De voornaamste zijn:
- de biografie van de betrokken schilders
- de geschriften en brieven van schrijvers, geschiedkundigen en kunstkenners als Roger de Piles (17de eeuw) of Francis Mols (18de eeuw)
- de Spaanse en Engelse correspondentie, onder andere met de infante Ferdinand en Filips IV van Spanje
- in de archieven van de plaatsen waar Rubens gewerkt en verbleven heeft
- documentatie over betalingen van klanten, medewerkers, leveranciers, pigmentmalers e.d.m.
- de boekhouding van het atelier
- briefwisseling met klanten, wetenschappers, kunsthandelaars
- het overzicht van zijn nalatenschap
De namen
Zo verkreeg men een lijst van namen waarvan men zeker was dat ze voor Rubens gewerkt hadden, maar men is evenzeer zeker dat de lijst verre van compleet is. De belangrijkste namen waren: Theodoor van Thulden, Abraham van Diepenbeeck, Justus van Egmont,
Lucas Faydherbe, Lucas Franchois, Jan van den Hoecke, Nicolaas van der Horst, Frans Luycx, Jacob Moermans, Peter van Mol, Deodaat van der Mont, Willem Panneels, Pennemaecker, Erasmus Quellin, Cornelis Schut, Pieter Soutman,
David Teniers I, Jan Thomas, Victor Wolfvoet, Frans Wouters, Lucas van Uden, Peter Verhulst.
Het atelier
De ‘fabriek‘ Rubens was gehuisvest in het Antwerpse
Rubenshuis. Daar beschikte men over drie ateliers:
- een atelier waar modellen poseerden en geschetst werden. Dit was tevens het privé-atelier van de meester zelf.

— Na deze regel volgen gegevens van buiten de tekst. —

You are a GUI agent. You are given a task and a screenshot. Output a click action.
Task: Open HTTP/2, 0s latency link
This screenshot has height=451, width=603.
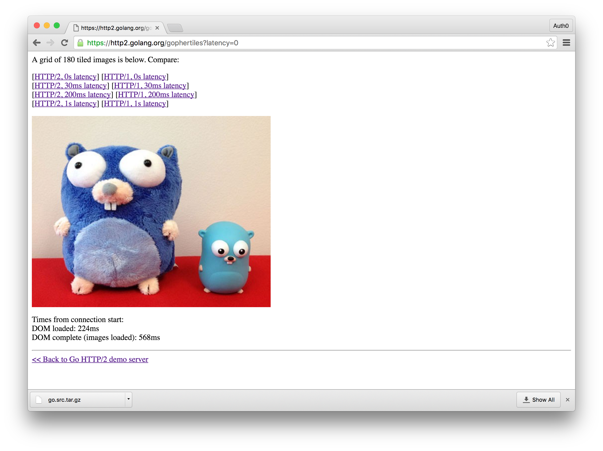click(x=65, y=77)
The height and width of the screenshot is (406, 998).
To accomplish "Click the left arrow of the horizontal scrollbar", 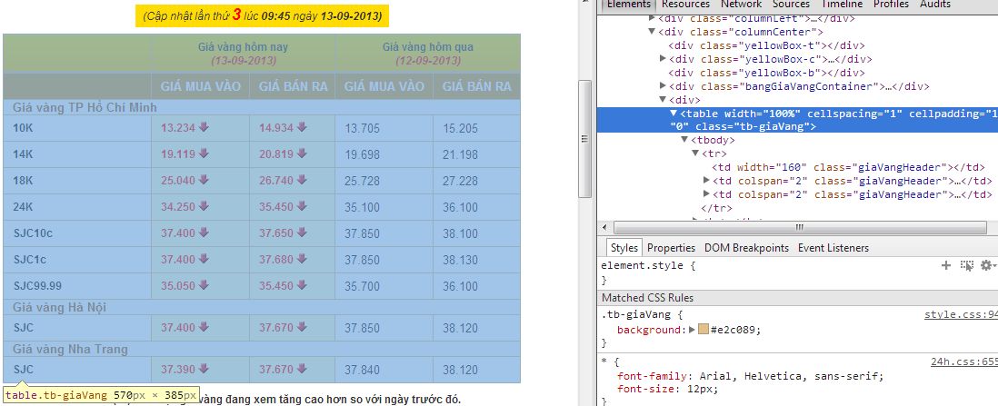I will pos(605,227).
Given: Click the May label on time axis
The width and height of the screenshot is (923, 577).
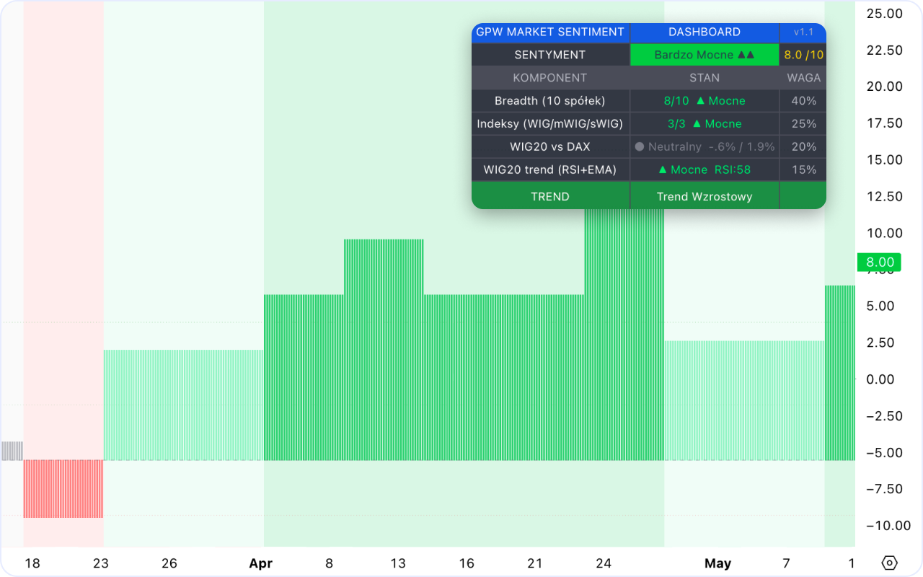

- een tweede atelier was groter in omvang en werd gebruikt door zijn medewerkers en leerlingen die nog in opleiding waren.
- in het derde atelier werden de grote werken tentoongesteld. Daar werden potentiële klanten ontvangen en aangezet om te kopen.
De leidende hand van de meester
Rubens was een gedreven en werklustig man. Bij dag en dauw stond hij op. Zijn werkdag begon reeds om vijf uur en hij besteedde gemiddeld tussen de zes en acht uur aan het schilderen op de dagen dat hij niet als diplomaat actief was of bij
hoogwaardigheids-bekleders op bezoek moest.
Hij leidde zijn team medewerkers met strenge hand omdat hij wilde dat elk schilderij duidelijk zijn stempel droeg. Daarom trachtte hij zijn enthousiasme en meesterschap op zijn medewerkers over te dragen. Dat lukte jammer genoeg niet altijd, want sommige werken werden door de opdrachtgever geweigerd omdat ze onvoldoende zijn hand weerspiegelden. Zo weigerde
Karel I van Engeland bijvoorbeeld zijn schilderij ‘
Leeuwenjacht‘ omdat er volgens de koning te weinig Rubens in terug te vinden was.